That being sad I disagree with the whole subtext of the story: that these
people get off on the idea of a non consenting victim.

quotes from
[http://www.hystericalfeminisms.com/consent/](http://www.hystericalfeminisms.com/consent/):
"It’s one thing to be sexualised by people who are attracted to you, but it’s
quite another thing when the lack of a ‘you’, when dehumanization, is the main
factor."

"Take ‘creepshots’, a global phenomenon which entails photographing women
without their knowledge or consent, in order to share them in a sexual context
online. On similar sites, people link to Facebook pages asking if anyone can
hack or find more pictures of the girl. Here, again, women are used as objects
whose lack of consent, of participation, provides the reason and allure of
their sexualisation."

"This dynamic is a commonplace online and is a concrete manifestation of a
larger discourse around the female body, the notion that it is erotic to
sexualise someone who is unaware.

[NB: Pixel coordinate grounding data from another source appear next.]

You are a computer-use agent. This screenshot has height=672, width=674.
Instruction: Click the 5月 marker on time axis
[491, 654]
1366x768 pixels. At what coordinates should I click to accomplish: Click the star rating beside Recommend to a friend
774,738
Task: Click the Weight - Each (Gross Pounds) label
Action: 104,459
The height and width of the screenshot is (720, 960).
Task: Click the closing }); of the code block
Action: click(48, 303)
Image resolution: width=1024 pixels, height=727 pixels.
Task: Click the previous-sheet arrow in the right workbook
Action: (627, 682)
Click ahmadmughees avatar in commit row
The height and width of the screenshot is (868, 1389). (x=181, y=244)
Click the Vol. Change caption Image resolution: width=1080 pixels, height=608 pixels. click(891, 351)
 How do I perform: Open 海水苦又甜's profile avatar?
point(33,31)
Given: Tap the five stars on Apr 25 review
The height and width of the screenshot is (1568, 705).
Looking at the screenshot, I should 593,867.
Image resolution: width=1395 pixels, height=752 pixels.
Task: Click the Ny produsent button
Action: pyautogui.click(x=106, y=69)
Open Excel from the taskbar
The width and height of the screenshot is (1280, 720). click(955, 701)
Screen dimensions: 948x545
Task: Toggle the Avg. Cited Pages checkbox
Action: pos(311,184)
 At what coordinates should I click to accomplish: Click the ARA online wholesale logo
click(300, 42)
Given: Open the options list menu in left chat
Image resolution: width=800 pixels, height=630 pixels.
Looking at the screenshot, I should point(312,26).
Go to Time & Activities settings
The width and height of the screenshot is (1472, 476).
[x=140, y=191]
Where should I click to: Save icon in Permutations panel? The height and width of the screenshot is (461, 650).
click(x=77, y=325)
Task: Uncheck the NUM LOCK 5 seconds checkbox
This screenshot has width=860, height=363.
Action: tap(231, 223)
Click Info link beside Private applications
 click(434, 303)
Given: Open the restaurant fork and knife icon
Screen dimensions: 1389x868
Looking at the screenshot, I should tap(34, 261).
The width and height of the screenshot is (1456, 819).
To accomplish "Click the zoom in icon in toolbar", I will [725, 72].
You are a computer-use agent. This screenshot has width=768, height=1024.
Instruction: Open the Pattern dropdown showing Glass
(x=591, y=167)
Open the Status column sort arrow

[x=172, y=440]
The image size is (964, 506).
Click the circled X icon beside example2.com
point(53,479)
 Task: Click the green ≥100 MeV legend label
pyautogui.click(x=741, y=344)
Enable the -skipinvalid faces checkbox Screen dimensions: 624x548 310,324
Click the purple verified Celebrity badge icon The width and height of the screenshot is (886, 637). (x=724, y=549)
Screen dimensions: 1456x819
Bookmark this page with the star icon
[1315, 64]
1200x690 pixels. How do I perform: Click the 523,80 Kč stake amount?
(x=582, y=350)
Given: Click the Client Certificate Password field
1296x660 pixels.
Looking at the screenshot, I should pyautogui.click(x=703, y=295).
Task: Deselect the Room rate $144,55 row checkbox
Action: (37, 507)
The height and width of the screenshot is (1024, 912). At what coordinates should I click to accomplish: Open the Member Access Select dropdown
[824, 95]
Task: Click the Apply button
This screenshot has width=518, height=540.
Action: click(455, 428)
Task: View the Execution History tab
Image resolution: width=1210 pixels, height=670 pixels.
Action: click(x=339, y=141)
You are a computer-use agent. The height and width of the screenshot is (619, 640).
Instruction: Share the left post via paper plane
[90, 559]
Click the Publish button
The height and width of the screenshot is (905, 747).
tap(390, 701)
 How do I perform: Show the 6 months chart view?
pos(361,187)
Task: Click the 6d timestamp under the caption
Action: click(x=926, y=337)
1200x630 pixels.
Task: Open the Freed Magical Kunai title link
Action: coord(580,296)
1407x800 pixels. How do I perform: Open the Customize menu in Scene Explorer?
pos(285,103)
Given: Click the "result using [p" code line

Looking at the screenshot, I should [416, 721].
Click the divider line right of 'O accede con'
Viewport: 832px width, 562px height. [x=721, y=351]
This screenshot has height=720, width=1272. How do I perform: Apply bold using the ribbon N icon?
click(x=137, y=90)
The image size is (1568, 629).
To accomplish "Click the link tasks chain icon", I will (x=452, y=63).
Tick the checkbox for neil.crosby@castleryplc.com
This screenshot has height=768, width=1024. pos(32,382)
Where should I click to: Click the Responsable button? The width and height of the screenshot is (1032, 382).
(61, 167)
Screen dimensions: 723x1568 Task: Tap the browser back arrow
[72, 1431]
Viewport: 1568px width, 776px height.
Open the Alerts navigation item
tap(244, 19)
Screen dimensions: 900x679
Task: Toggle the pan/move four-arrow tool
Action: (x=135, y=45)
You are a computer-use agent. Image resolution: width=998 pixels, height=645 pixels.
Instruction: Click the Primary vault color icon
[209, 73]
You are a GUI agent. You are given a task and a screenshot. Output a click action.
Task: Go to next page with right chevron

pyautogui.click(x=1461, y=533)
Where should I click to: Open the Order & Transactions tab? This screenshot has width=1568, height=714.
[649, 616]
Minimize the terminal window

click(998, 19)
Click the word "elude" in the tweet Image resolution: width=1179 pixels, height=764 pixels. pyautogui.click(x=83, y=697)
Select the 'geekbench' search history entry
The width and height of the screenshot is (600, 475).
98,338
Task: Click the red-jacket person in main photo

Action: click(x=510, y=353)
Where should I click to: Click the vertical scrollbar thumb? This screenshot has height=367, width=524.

We all know the tropes: the sexy
teacher/student/nurse/waiter/bartender/doctor. All jobs, if staffed by women,
can be sexualised. What is sexy is not the job, not even the woman, but the
fact that while the woman is just doing her job you are secretly sexualising
her."

Now I am sure there are people that find that arousing but I've just completed
high school-university stage and my insight in my peers is a bit different.
The people that say stuff like that do it mainly because they find the girl
desirable, but have a problem communicating that in a normal way. In other
words they are socially inexperienced and that's their way of talking to
someone of sexual interest. Overanalyzing this might say that they use insults
and threats as a shield to rejection. Pictures of naked people are wanted
because they are pictures of naked people. Context matters and in some edge
cases may be turned in a fetish but the main allure of almost all "creepshots"
is sexual desirability and not the lack of consent.

Similarly I've talked to people that raped and people that were nearly stopped
and the reason was always sexual tension(small sample, date rapes, rape =
sex/fingering w/o consent). Control? Maybe but not the main reason at all.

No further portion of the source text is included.